+++ EXTRACTED INFORMATION
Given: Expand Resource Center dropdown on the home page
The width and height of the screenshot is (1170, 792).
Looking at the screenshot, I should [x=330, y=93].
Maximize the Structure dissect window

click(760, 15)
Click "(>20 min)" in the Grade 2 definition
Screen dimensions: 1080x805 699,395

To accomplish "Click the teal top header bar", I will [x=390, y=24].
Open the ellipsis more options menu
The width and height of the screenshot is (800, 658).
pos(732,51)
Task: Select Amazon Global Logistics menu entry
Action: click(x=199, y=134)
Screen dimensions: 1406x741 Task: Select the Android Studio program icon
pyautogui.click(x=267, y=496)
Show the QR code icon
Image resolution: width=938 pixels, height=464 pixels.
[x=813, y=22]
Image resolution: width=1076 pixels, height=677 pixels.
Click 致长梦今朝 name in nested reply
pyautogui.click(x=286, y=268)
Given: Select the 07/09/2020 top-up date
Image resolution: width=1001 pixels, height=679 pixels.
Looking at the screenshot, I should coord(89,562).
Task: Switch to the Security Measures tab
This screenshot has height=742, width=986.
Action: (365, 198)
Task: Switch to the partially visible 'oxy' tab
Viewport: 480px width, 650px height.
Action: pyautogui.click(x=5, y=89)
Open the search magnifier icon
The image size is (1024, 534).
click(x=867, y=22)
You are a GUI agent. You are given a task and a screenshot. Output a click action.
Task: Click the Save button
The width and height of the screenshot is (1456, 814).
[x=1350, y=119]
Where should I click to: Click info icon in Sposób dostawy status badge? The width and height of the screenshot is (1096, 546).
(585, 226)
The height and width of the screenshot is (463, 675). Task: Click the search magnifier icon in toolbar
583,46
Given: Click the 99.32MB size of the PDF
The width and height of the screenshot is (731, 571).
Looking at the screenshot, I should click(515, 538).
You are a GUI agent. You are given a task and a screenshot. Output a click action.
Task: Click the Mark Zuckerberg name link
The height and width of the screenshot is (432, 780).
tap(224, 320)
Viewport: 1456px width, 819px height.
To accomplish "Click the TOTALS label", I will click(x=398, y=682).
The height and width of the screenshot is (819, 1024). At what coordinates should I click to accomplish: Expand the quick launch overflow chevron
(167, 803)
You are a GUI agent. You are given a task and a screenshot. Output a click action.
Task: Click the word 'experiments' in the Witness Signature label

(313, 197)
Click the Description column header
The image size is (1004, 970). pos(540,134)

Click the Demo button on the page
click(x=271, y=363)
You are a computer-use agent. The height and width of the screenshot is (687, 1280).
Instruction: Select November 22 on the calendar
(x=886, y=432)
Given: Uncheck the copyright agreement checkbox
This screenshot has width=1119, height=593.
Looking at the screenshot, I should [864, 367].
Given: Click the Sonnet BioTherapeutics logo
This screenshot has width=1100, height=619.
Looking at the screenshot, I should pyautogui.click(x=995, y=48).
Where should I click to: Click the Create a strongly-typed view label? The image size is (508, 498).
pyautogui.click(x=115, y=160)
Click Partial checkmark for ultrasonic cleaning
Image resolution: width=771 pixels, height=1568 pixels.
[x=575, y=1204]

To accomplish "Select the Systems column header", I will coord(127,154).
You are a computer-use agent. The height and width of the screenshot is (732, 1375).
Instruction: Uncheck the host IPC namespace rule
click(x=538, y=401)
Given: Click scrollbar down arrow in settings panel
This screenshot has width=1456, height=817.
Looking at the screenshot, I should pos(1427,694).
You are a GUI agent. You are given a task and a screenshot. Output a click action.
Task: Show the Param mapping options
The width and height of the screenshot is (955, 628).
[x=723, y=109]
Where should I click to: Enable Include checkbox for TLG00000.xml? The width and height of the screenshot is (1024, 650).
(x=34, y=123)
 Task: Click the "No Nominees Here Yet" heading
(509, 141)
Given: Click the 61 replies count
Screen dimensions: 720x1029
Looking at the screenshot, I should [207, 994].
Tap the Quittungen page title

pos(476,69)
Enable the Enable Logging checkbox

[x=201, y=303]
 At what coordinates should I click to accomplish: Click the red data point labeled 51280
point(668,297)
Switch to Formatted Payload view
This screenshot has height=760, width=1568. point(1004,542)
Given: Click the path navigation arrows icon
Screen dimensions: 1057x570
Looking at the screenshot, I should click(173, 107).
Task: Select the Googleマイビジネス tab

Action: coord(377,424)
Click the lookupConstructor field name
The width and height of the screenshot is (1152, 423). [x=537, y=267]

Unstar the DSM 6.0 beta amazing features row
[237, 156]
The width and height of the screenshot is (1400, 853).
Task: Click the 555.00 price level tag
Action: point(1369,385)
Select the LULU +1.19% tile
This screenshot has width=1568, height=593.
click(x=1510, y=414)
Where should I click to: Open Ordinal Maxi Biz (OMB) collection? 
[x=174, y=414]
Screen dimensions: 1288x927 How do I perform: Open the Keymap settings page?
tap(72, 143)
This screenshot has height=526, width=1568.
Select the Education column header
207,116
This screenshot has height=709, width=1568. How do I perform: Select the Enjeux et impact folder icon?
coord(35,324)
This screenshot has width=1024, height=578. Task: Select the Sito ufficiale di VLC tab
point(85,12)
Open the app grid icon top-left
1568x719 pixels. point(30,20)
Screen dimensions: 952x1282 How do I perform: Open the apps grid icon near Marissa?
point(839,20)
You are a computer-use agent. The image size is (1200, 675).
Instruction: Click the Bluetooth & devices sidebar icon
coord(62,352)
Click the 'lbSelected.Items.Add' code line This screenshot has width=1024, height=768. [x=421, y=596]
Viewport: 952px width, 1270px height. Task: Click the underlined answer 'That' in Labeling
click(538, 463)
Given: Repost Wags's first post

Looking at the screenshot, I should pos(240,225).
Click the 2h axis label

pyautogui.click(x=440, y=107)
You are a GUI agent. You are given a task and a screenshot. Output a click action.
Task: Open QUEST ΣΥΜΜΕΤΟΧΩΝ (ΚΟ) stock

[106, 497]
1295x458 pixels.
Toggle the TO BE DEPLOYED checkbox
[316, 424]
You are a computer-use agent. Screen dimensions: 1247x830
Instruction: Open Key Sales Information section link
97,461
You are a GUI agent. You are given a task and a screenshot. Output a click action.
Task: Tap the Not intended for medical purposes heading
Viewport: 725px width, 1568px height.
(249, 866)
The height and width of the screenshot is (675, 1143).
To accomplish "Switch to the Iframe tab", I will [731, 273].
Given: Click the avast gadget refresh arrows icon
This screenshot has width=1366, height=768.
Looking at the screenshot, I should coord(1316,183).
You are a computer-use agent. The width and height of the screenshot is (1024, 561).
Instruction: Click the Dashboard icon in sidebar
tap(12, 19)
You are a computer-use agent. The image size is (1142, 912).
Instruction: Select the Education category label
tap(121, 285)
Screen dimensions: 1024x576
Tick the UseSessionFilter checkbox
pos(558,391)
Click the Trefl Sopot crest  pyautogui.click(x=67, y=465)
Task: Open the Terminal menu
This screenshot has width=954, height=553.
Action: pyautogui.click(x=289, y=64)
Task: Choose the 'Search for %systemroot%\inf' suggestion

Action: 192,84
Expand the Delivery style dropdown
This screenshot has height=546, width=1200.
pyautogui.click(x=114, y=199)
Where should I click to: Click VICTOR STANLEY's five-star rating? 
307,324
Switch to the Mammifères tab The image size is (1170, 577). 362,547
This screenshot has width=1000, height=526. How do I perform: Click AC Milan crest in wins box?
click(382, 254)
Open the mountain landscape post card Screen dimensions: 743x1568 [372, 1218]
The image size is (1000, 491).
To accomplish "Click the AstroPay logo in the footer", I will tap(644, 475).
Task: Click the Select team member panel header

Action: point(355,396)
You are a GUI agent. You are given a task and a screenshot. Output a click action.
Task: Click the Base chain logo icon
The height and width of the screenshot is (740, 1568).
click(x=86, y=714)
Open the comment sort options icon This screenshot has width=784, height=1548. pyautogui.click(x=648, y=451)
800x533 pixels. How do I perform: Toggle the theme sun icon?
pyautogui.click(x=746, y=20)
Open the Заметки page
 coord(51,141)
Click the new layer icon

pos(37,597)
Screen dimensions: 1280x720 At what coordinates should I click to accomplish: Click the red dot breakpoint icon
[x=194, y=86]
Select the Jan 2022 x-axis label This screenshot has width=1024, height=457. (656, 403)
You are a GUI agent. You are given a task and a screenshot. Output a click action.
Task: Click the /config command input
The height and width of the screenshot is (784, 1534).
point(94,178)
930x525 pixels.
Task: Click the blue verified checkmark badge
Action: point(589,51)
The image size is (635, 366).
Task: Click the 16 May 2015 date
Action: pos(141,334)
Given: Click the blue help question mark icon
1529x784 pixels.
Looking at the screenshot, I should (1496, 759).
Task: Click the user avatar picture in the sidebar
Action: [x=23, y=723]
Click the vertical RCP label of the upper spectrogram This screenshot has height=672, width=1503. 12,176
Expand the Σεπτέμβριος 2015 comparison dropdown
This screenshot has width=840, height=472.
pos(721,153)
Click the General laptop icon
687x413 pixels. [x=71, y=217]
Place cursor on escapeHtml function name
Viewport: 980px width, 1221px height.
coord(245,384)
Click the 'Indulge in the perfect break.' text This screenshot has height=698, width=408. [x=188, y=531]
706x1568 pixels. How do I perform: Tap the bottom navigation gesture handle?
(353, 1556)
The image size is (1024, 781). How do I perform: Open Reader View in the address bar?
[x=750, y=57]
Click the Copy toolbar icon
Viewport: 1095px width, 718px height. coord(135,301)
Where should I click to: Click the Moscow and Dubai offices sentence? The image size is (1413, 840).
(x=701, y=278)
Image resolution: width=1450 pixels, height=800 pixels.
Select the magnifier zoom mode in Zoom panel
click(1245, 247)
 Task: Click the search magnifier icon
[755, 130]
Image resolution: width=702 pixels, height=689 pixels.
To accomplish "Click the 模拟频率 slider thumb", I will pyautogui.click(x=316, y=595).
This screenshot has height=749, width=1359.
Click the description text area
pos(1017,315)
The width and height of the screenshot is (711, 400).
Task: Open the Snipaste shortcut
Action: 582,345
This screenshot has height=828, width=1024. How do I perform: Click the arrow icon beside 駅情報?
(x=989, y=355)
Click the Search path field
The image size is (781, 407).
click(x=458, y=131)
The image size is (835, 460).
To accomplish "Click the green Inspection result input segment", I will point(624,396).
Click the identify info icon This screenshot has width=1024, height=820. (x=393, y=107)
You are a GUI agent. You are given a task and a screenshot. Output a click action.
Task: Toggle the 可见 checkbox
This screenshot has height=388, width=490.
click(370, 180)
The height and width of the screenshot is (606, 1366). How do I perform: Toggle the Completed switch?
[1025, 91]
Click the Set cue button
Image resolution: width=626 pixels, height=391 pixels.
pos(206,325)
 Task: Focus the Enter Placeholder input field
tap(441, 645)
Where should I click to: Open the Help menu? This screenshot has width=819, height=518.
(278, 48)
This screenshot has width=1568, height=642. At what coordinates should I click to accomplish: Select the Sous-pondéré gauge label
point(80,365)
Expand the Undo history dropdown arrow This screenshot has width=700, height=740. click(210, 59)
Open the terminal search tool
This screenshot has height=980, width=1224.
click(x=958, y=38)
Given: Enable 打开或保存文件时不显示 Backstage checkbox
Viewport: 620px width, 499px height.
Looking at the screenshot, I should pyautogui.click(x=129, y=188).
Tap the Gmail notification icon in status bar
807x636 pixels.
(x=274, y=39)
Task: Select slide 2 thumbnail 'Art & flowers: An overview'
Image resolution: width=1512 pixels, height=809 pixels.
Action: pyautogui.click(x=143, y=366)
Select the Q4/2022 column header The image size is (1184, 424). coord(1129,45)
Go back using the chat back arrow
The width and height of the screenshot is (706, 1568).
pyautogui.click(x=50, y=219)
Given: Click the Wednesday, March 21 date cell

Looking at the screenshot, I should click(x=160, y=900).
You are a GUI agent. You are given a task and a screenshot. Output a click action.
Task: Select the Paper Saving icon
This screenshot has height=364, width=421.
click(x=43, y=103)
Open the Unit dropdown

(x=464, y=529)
++++++
- ACTIVITY
Which of the lines above hold the string "path"? Copy each one.

- WRITTEN ANSWER
Given: Click the path navigation arrows icon
Click the Search path field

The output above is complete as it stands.